Before the snow started to fall on Wednesday evening, Kathy Toomey was excited to be scheduled for duty on Thursday morning. It was going to be her first time, and she was eager to see how the courts work from the inside.
“I’ve always been intrigued by the legal process,” Toomey said. “This, to me, was something that would be a learning experience.”
At about 6 a.m. on Thursday, Philadelphia Courts announced on Twitter that all courts would be open despite the weather — and all jurors were to report for duty as scheduled.
This morning, Toomey was less excited.
“The conditions in which we’re doing this are less than stellar,” she added. “It’s very hazardous to ask people to travel this far.”

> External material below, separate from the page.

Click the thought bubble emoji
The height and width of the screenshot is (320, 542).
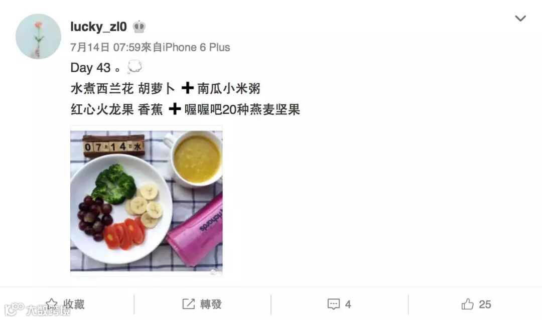pyautogui.click(x=134, y=67)
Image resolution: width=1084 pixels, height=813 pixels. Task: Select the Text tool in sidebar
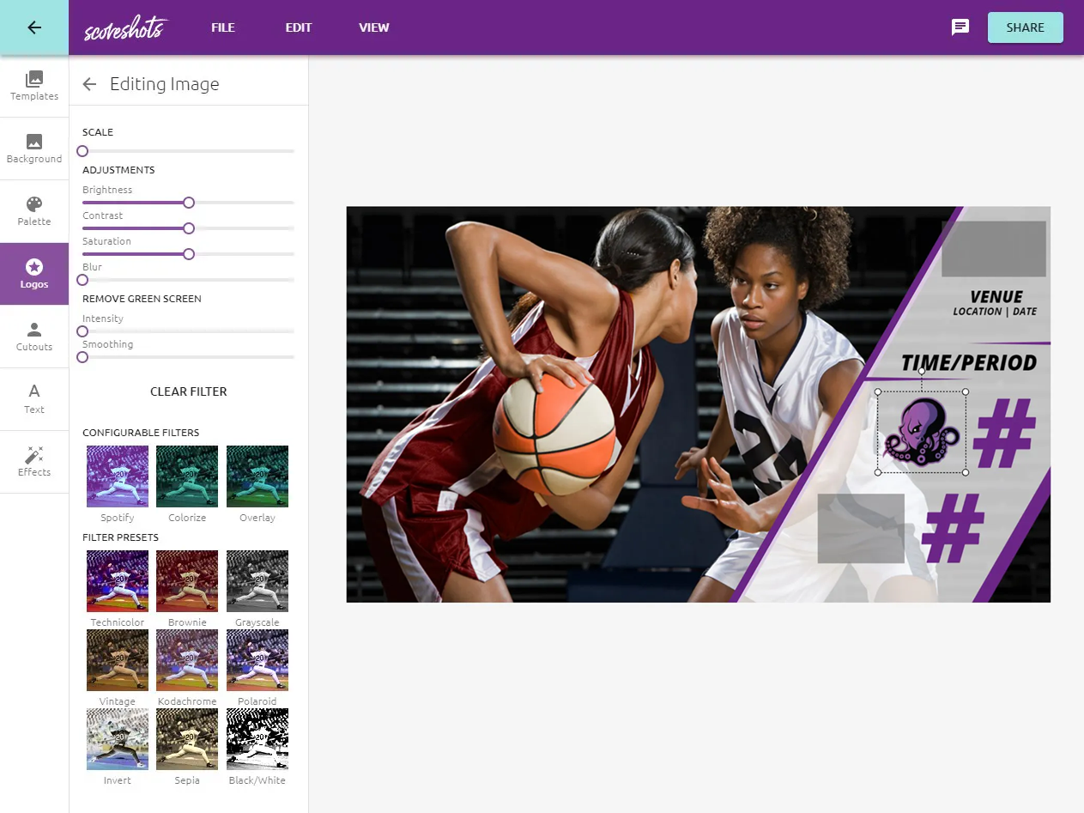[34, 399]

Toomey, 61, was actually scheduled for duty in U.S. District Court, not Philadelphia Court of Common Pleas. But she may not have realized the difference, because she headed into the city anyway.
From her Garnet Valley home, it’s about a seven minute drive to the Marcus Hook Regional Rail station. Then it’s another 40 minutes on the Newark/Wilmington line to Jefferson Station.
Today, her commute doubled. Because of all the snow, it took her 25 minutes to get to the station. Then her first train was cancelled, and her second train was delayed about 20 minutes. A switch problem on the train delayed her another five minutes.
And she couldn’t have driven to the city — the roads in her town hadn’t been plowed yet.
“There was no way,” Toomey said. “My roads around me were barely passable. I was slipping all over the place.”
Toomey wasn’t alone in her frustration.
After a handful of angry replies on Twitter, Philadelphia Courts backtracked. Just after 10 a.m., the court account sent a tweet that “deteriorating weather conditions” meant everyone could go home at noon, except “critical court services,” which would continue as scheduled.
Critical court services include bail acceptance, arraignment hearings and emergency protection from abuse, said Gabriel Roberts, the director of communications for the First Judicial District of Pennsylvania. Jurors who were dismissed early still received credit for a full day of service.
After Toomey was dismissed for the day, she said, she waited an hour to catch a train out of Jefferson Station, only to be kicked off the train at Suburban Station due to an engineering issue. She waited another hour for the next train home.
Still, Toomey said staff members did their best to rectify the situation.
“They recognized the effort everyone put in to get here today, when the court should have been closed,” Toomey said. “They are going to make changes about how this is handled in the future due to all the issues today. So something good came of this.”